Tout ce petit monde financier et politique a au fond intérêt au maintien forcé de la Grèce dans l’euro, d'ou leur acharnement thérapeutique qui tue le patient. Mais pourquoi la majorité des économistes, supposés scientifiques, observant les faits, ne concluent pas à l’inverse que la politique actuelle est suicidaire et que la Grèce doit sortir de l’euro pour s’en sortir. Pourquoi ce chœur d’économistes effarouchés hurlant au désastre si la Grèce sort de l’euro, alors que l’évidence montre que le désastre pour la Grèce est de rester dans l’euro. « Si la Grèce sors de l’euro », dit l’un, son PNB baissera de 50% ! ». « La sortie de la Grèce de l’euro serait suicidaire » dit l’autre. Le premier est un économiste… d’UBS, le second de…Natixis. On comprend mieux. Beaucoup d'économistes ne sont pas des scientifiques mais des employés défendant loyalement l’intérêt de leurs employeurs. Les autres sont au mieux des perroquets, sauf quelques rares minoritaires lucides prêchant la sortie de l'euro dans le désert.

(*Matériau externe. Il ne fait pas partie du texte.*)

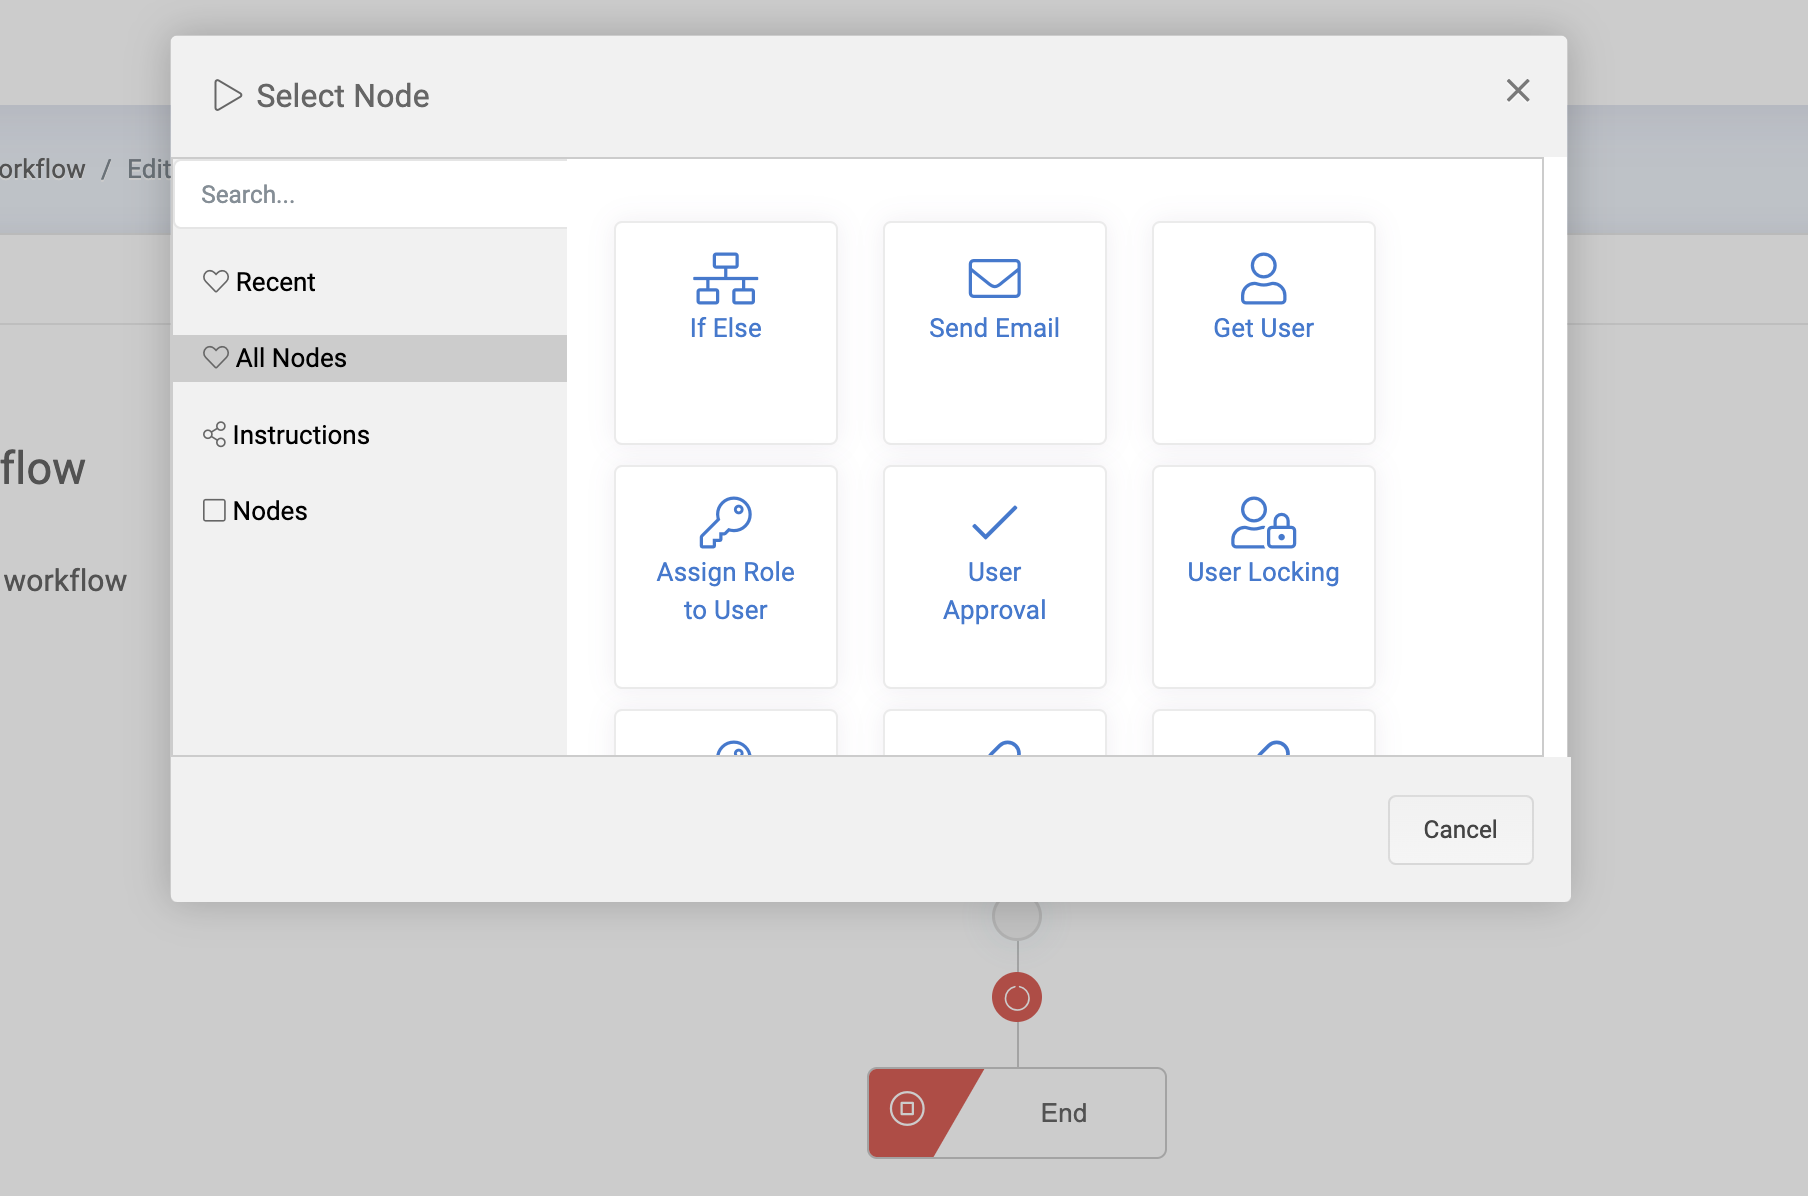The image size is (1808, 1196).
Task: Click the Edit breadcrumb link
Action: (149, 169)
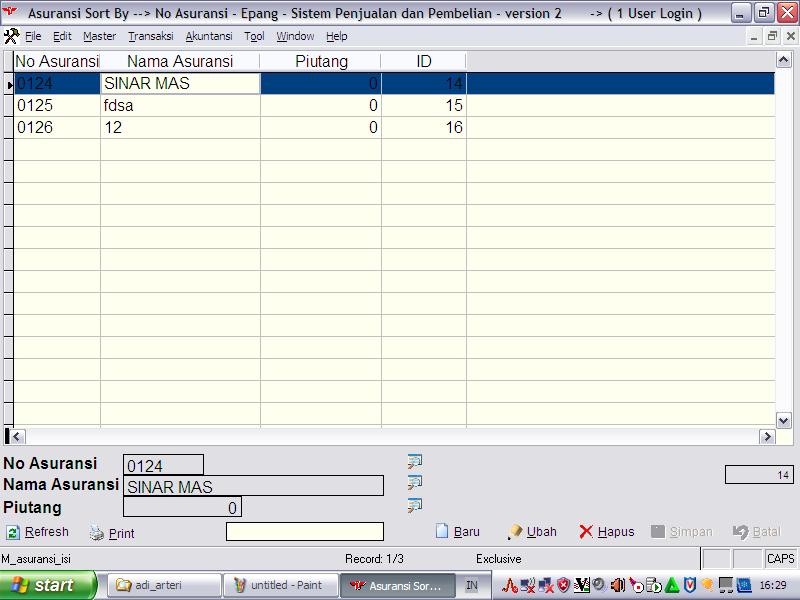Click the Piutang column header

(321, 61)
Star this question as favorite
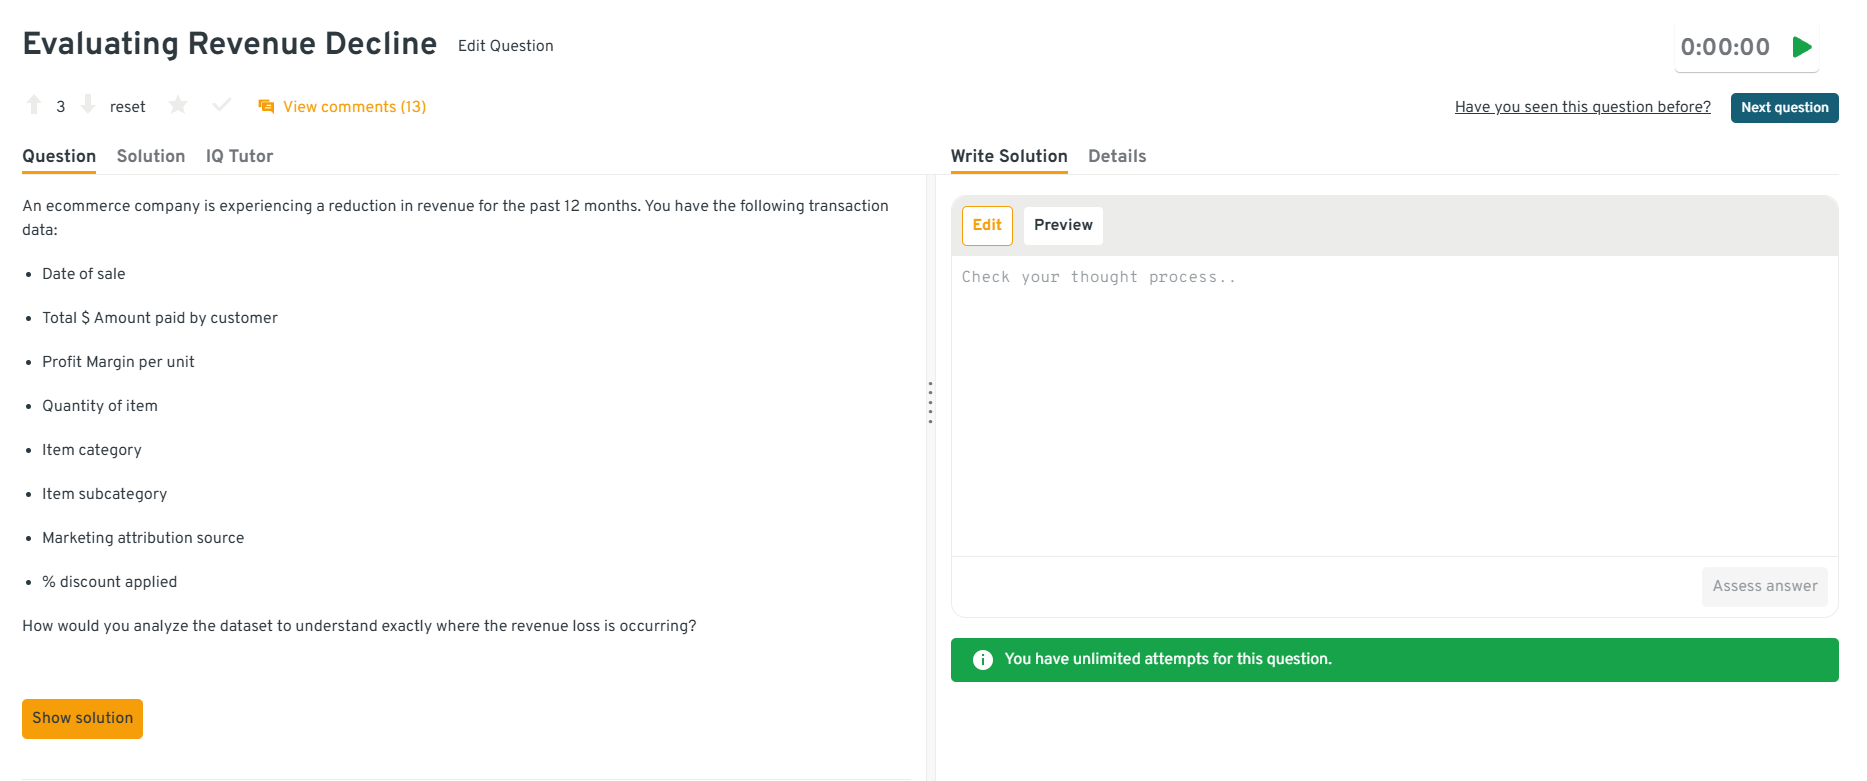The height and width of the screenshot is (781, 1867). (x=178, y=105)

La conjuration des cupides et des imbéciles, qui regroupe banques européennes, banques centrales, eurocrates, économistes et dirigeants politiques européens, en refusant toute sortie de l’Euro même ordonnée et en imposant une austérité brutale, mets la Grèce à genoux au lieu de la relever. Un peu comme les ateliers où l’on forçait les miséreux à travailler dans des conditions infectes en Angleterre au XIX°, en contrepartie d’un peu de pain. Et les politiques Grecs, victime d’une propagande assourdissante, hurlent comme des chacals avec les loups européens : pas de sortie de l’euro, alors qu’elle est indispensable pour redevenir compétitifs, pas de défaut massif, alors que c’est la seule solution pour échapper au piège du surendettement, pas de référendum, car que pèse le peuple quand les intérêts supérieurs des banques et des grands états de l’Union sont en jeu. Même le charismatique dirigeant de l’extrême gauche Grecque, Alexis Tsipras, comme lobotomisé par le culte de l’euro d’or, veut lui aussi rester dans l’euro !
L’euro m’a tué, pourrait dire la Grèce. Et après l’expérience en plein champ des dangers de la monnaie unique, on peut prédire sereinement que le Portugal, l’Irlande, l’Espagne, et peut-être la France (avec ses 70 milliards d’euros de déficit commercial) seront étouffées par le carcan de l’euro surévalué et connaîtront durablement récession et chômage. L’euro a été fatal à la Grèce. Il est devenu l’hubris de l’Europe toute entière. Le domino Grec fera tomber l’Europe, non si la Grèce sort de l’euro, mais si elle y reste.